REQUIRED ACTION — Each line of the records is to be returned verbatim, with the images omitted.

Dataset entries

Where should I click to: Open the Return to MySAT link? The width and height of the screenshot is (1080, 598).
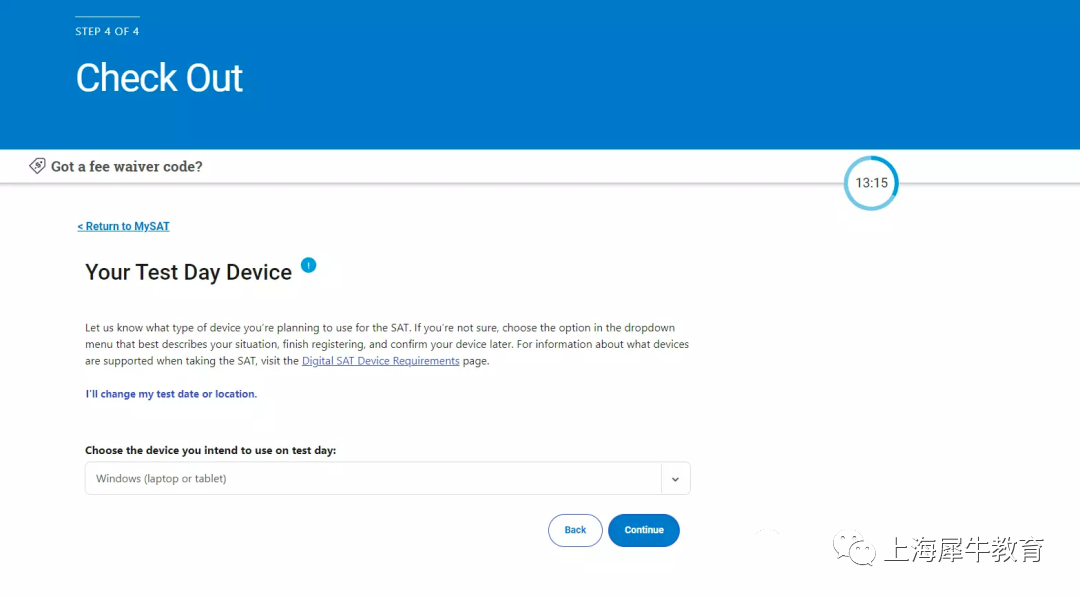123,226
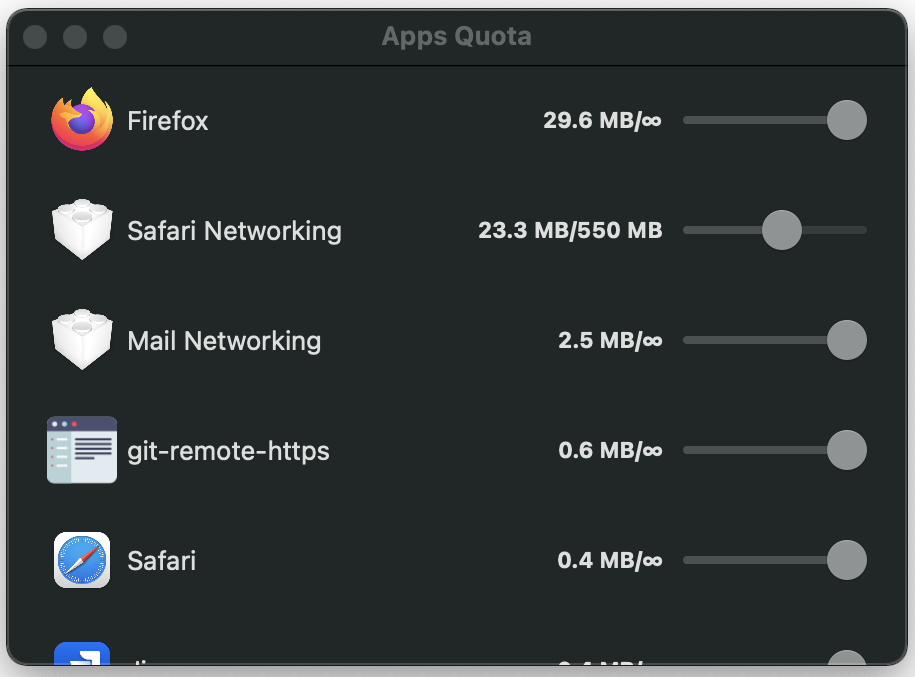Click the Safari quota slider knob
915x677 pixels.
point(847,560)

SOLUTION BELOW —
Where should I click to: Open the Return to MySAT link? The width and height of the screenshot is (1080, 598).
123,226
Click the Safari quota slider knob
915x677 pixels.
point(847,560)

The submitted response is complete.